====== Input data ======
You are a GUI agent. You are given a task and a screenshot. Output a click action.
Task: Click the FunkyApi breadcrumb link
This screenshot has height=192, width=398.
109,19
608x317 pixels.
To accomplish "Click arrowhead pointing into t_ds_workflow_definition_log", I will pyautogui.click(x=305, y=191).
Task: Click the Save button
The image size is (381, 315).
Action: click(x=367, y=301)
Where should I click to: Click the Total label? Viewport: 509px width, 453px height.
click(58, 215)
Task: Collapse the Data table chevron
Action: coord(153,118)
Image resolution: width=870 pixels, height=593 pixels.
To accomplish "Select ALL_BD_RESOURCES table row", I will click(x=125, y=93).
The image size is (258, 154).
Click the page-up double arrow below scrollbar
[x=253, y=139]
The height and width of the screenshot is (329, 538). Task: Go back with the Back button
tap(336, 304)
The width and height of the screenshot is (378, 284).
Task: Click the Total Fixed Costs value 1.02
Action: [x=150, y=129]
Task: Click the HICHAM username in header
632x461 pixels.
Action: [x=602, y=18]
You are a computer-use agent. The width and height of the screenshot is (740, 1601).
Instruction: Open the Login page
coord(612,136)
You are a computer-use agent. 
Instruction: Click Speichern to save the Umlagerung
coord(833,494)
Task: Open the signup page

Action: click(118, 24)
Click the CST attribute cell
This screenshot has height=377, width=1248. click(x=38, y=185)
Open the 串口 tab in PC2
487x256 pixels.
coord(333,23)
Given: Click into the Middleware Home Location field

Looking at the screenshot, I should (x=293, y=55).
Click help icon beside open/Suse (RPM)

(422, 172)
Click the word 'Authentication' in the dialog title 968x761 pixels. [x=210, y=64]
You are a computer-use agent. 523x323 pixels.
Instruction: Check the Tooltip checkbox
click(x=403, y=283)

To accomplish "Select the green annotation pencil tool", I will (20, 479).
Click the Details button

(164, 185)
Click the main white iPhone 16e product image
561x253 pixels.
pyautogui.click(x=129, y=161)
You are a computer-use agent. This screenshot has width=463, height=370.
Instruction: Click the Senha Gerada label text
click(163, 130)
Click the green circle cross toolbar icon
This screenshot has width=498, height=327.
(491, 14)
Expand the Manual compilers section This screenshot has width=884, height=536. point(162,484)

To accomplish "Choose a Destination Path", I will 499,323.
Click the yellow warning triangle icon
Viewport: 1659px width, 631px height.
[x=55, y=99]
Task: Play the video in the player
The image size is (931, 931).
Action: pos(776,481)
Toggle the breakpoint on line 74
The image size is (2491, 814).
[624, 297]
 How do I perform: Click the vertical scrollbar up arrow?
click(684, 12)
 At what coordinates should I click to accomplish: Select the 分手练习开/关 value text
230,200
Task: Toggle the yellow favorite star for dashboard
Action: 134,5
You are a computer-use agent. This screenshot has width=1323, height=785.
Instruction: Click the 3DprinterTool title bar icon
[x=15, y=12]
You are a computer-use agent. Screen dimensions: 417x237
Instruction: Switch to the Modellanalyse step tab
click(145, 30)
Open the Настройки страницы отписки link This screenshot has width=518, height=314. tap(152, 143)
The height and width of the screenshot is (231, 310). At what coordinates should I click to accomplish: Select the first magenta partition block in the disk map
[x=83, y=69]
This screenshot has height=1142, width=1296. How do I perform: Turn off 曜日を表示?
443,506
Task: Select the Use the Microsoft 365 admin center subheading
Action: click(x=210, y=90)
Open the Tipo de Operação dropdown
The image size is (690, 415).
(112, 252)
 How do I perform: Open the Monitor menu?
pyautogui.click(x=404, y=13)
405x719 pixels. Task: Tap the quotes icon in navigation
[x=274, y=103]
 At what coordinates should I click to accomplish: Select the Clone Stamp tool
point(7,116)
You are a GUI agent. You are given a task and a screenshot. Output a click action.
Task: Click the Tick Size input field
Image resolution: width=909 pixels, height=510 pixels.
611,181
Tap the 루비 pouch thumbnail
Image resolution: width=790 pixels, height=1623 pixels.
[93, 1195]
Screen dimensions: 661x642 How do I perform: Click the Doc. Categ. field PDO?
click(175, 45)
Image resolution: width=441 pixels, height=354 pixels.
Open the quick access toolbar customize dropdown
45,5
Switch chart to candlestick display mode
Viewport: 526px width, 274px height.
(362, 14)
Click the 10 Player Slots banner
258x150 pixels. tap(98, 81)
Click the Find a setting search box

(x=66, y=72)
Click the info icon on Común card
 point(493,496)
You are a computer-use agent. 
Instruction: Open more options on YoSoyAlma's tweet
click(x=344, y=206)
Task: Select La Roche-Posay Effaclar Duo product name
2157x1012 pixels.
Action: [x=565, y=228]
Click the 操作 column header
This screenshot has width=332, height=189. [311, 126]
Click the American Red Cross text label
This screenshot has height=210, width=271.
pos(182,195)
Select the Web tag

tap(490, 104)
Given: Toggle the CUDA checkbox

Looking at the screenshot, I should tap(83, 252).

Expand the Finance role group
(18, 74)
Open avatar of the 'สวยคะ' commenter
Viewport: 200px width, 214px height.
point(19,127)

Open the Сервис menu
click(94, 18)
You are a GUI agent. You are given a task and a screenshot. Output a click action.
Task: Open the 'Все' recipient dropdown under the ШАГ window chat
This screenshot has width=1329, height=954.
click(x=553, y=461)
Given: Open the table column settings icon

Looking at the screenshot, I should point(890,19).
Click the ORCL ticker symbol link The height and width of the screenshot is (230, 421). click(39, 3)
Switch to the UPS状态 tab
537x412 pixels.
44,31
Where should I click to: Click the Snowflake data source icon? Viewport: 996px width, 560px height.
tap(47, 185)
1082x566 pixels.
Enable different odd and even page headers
======
Exercise description:
From the first line to the last, copy every record exactly.

Response to the exercise:
You are a GUI agent. You are given a task and a screenshot. Output a click action.
Task: Click the FunkyApi breadcrumb link
This screenshot has height=192, width=398.
109,19
608x317 pixels.
To accomplish "Click arrowhead pointing into t_ds_workflow_definition_log", I will pyautogui.click(x=305, y=191).
Task: Click the Save button
The image size is (381, 315).
Action: click(x=367, y=301)
Where should I click to: Click the Total label? Viewport: 509px width, 453px height.
click(58, 215)
Task: Collapse the Data table chevron
Action: coord(153,118)
Image resolution: width=870 pixels, height=593 pixels.
To accomplish "Select ALL_BD_RESOURCES table row", I will click(x=125, y=93).
The image size is (258, 154).
Click the page-up double arrow below scrollbar
[x=253, y=139]
The height and width of the screenshot is (329, 538). Task: Go back with the Back button
tap(336, 304)
The width and height of the screenshot is (378, 284).
Task: Click the Total Fixed Costs value 1.02
Action: [x=150, y=129]
Task: Click the HICHAM username in header
632x461 pixels.
Action: [x=602, y=18]
You are a computer-use agent. The width and height of the screenshot is (740, 1601).
Instruction: Open the Login page
coord(612,136)
You are a computer-use agent. 
Instruction: Click Speichern to save the Umlagerung
coord(833,494)
Task: Open the signup page

Action: click(118, 24)
Click the CST attribute cell
This screenshot has height=377, width=1248. click(x=38, y=185)
Open the 串口 tab in PC2
487x256 pixels.
coord(333,23)
Given: Click into the Middleware Home Location field

Looking at the screenshot, I should (x=293, y=55).
Click help icon beside open/Suse (RPM)

(422, 172)
Click the word 'Authentication' in the dialog title 968x761 pixels. [x=210, y=64]
You are a computer-use agent. 523x323 pixels.
Instruction: Check the Tooltip checkbox
click(x=403, y=283)

To accomplish "Select the green annotation pencil tool", I will (20, 479).
Click the Details button

(164, 185)
Click the main white iPhone 16e product image
561x253 pixels.
pyautogui.click(x=129, y=161)
You are a computer-use agent. This screenshot has width=463, height=370.
Instruction: Click the Senha Gerada label text
click(163, 130)
Click the green circle cross toolbar icon
This screenshot has width=498, height=327.
(491, 14)
Expand the Manual compilers section This screenshot has width=884, height=536. point(162,484)

To accomplish "Choose a Destination Path", I will 499,323.
Click the yellow warning triangle icon
Viewport: 1659px width, 631px height.
[x=55, y=99]
Task: Play the video in the player
The image size is (931, 931).
Action: pos(776,481)
Toggle the breakpoint on line 74
The image size is (2491, 814).
[624, 297]
 How do I perform: Click the vertical scrollbar up arrow?
click(684, 12)
 At what coordinates should I click to accomplish: Select the 分手练习开/关 value text
230,200
Task: Toggle the yellow favorite star for dashboard
Action: 134,5
You are a computer-use agent. This screenshot has width=1323, height=785.
Instruction: Click the 3DprinterTool title bar icon
[x=15, y=12]
You are a computer-use agent. Screen dimensions: 417x237
Instruction: Switch to the Modellanalyse step tab
click(145, 30)
Open the Настройки страницы отписки link This screenshot has width=518, height=314. tap(152, 143)
The height and width of the screenshot is (231, 310). At what coordinates should I click to accomplish: Select the first magenta partition block in the disk map
[x=83, y=69]
This screenshot has height=1142, width=1296. How do I perform: Turn off 曜日を表示?
443,506
Task: Select the Use the Microsoft 365 admin center subheading
Action: click(x=210, y=90)
Open the Tipo de Operação dropdown
The image size is (690, 415).
(112, 252)
 How do I perform: Open the Monitor menu?
pyautogui.click(x=404, y=13)
405x719 pixels. Task: Tap the quotes icon in navigation
[x=274, y=103]
 At what coordinates should I click to accomplish: Select the Clone Stamp tool
point(7,116)
You are a GUI agent. You are given a task and a screenshot. Output a click action.
Task: Click the Tick Size input field
Image resolution: width=909 pixels, height=510 pixels.
611,181
Tap the 루비 pouch thumbnail
Image resolution: width=790 pixels, height=1623 pixels.
[93, 1195]
Screen dimensions: 661x642 How do I perform: Click the Doc. Categ. field PDO?
click(175, 45)
Image resolution: width=441 pixels, height=354 pixels.
Open the quick access toolbar customize dropdown
45,5
Switch chart to candlestick display mode
Viewport: 526px width, 274px height.
(362, 14)
Click the 10 Player Slots banner
258x150 pixels. tap(98, 81)
Click the Find a setting search box

(x=66, y=72)
Click the info icon on Común card
 point(493,496)
You are a computer-use agent. 
Instruction: Open more options on YoSoyAlma's tweet
click(x=344, y=206)
Task: Select La Roche-Posay Effaclar Duo product name
2157x1012 pixels.
Action: [x=565, y=228]
Click the 操作 column header
This screenshot has width=332, height=189. [311, 126]
Click the American Red Cross text label
This screenshot has height=210, width=271.
pos(182,195)
Select the Web tag

tap(490, 104)
Given: Toggle the CUDA checkbox

Looking at the screenshot, I should tap(83, 252).

Expand the Finance role group
(18, 74)
Open avatar of the 'สวยคะ' commenter
Viewport: 200px width, 214px height.
point(19,127)

Open the Сервис menu
click(94, 18)
You are a GUI agent. You are given a task and a screenshot. Output a click action.
Task: Open the 'Все' recipient dropdown under the ШАГ window chat
This screenshot has width=1329, height=954.
click(x=553, y=461)
Given: Open the table column settings icon

Looking at the screenshot, I should point(890,19).
Click the ORCL ticker symbol link The height and width of the screenshot is (230, 421). click(39, 3)
Switch to the UPS状态 tab
537x412 pixels.
44,31
Where should I click to: Click the Snowflake data source icon? Viewport: 996px width, 560px height.
tap(47, 185)
1082x566 pixels.
Enable different odd and even page headers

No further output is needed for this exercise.